### Listed records
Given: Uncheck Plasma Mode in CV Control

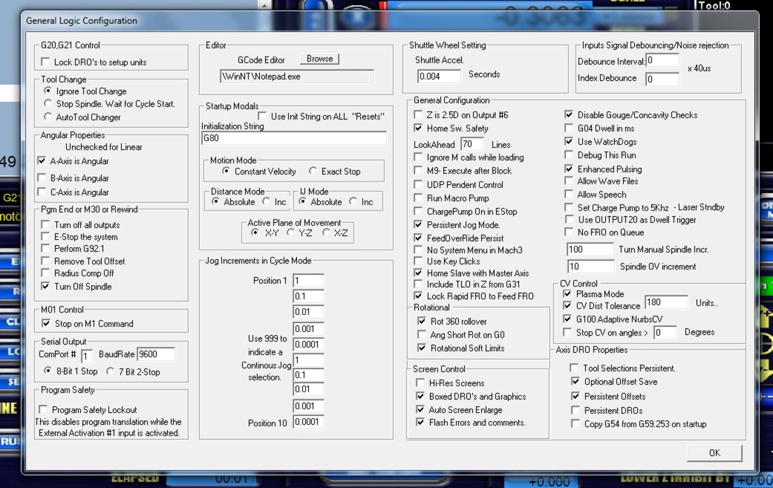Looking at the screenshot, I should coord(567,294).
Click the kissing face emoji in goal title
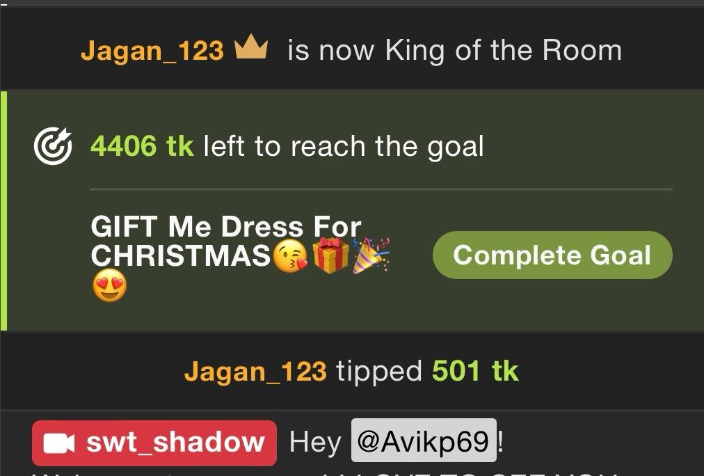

---

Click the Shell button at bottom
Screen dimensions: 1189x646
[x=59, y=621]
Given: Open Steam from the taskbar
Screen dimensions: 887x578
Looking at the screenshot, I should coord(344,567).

---

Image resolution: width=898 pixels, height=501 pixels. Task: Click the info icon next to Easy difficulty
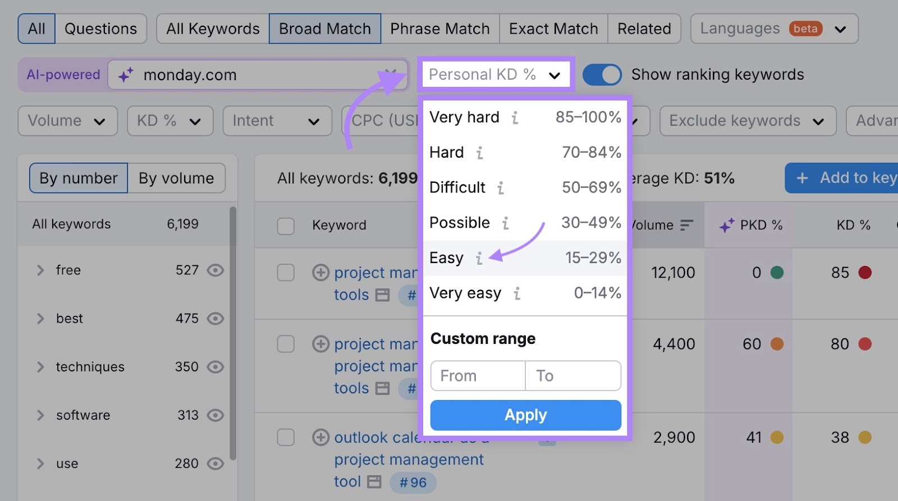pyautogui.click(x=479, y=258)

### What you are asked to do
Copy out exactly the lines above beginning with the line that contains "Given: Uncheck Plasma Mode in CV Control" and finishing with the line that contains "Click the kissing face emoji in goal title", including both; leave the pictures out.

### Solution for this exercise
Given: Uncheck Plasma Mode in CV Control

Looking at the screenshot, I should coord(567,294).
Click the kissing face emoji in goal title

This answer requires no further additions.